TASK ITEM
The full set of entries below must be returned exactly as shown.

Stored items

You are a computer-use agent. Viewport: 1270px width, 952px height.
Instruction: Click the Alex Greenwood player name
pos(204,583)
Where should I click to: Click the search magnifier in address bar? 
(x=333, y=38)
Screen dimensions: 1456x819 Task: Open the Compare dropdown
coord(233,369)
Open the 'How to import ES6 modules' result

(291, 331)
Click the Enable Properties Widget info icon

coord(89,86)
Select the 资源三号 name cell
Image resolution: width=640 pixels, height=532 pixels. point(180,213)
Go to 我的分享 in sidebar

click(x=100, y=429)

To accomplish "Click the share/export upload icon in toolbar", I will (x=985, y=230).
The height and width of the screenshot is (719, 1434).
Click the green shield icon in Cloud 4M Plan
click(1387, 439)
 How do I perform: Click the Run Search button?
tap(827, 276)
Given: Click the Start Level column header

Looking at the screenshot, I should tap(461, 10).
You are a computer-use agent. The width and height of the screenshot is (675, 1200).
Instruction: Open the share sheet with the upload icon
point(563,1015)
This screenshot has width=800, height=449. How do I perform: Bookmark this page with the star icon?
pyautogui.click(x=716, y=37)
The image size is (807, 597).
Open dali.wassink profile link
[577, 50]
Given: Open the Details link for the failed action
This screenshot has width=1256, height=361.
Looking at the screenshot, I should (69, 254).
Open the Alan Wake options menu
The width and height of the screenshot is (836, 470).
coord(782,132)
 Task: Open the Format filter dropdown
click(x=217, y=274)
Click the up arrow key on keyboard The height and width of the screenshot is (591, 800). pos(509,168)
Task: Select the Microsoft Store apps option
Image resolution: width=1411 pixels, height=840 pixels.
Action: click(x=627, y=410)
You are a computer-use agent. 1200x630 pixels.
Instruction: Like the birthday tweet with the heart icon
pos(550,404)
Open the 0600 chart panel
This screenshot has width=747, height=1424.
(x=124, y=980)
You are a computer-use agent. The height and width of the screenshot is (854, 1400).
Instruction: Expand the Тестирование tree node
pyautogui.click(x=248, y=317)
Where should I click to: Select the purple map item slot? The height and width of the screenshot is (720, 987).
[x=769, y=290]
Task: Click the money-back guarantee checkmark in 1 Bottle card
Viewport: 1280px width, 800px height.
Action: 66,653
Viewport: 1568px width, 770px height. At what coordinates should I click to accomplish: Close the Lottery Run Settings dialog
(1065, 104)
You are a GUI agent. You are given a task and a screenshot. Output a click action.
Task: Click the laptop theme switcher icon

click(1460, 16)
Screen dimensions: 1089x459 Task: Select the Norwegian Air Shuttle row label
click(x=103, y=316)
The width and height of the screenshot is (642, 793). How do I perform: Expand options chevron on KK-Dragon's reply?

EXERCISE ANSWER
You are a computer-use agent. Viewport: 1270px width, 952px height.
Instruction: Click the Alex Greenwood player name
pos(204,583)
Where should I click to: Click the search magnifier in address bar? 
(x=333, y=38)
Screen dimensions: 1456x819 Task: Open the Compare dropdown
coord(233,369)
Open the 'How to import ES6 modules' result

(291, 331)
Click the Enable Properties Widget info icon

coord(89,86)
Select the 资源三号 name cell
Image resolution: width=640 pixels, height=532 pixels. point(180,213)
Go to 我的分享 in sidebar

click(x=100, y=429)

To accomplish "Click the share/export upload icon in toolbar", I will (x=985, y=230).
The height and width of the screenshot is (719, 1434).
Click the green shield icon in Cloud 4M Plan
click(1387, 439)
 How do I perform: Click the Run Search button?
tap(827, 276)
Given: Click the Start Level column header

Looking at the screenshot, I should tap(461, 10).
You are a computer-use agent. The width and height of the screenshot is (675, 1200).
Instruction: Open the share sheet with the upload icon
point(563,1015)
This screenshot has width=800, height=449. How do I perform: Bookmark this page with the star icon?
pyautogui.click(x=716, y=37)
The image size is (807, 597).
Open dali.wassink profile link
[577, 50]
Given: Open the Details link for the failed action
This screenshot has width=1256, height=361.
Looking at the screenshot, I should (69, 254).
Open the Alan Wake options menu
The width and height of the screenshot is (836, 470).
coord(782,132)
 Task: Open the Format filter dropdown
click(x=217, y=274)
Click the up arrow key on keyboard The height and width of the screenshot is (591, 800). pos(509,168)
Task: Select the Microsoft Store apps option
Image resolution: width=1411 pixels, height=840 pixels.
Action: click(x=627, y=410)
You are a computer-use agent. 1200x630 pixels.
Instruction: Like the birthday tweet with the heart icon
pos(550,404)
Open the 0600 chart panel
This screenshot has width=747, height=1424.
(x=124, y=980)
You are a computer-use agent. The height and width of the screenshot is (854, 1400).
Instruction: Expand the Тестирование tree node
pyautogui.click(x=248, y=317)
Where should I click to: Select the purple map item slot? The height and width of the screenshot is (720, 987).
[x=769, y=290]
Task: Click the money-back guarantee checkmark in 1 Bottle card
Viewport: 1280px width, 800px height.
Action: 66,653
Viewport: 1568px width, 770px height. At what coordinates should I click to accomplish: Close the Lottery Run Settings dialog
(1065, 104)
You are a GUI agent. You are given a task and a screenshot. Output a click action.
Task: Click the laptop theme switcher icon

click(1460, 16)
Screen dimensions: 1089x459 Task: Select the Norwegian Air Shuttle row label
click(x=103, y=316)
The width and height of the screenshot is (642, 793). How do I perform: Expand options chevron on KK-Dragon's reply?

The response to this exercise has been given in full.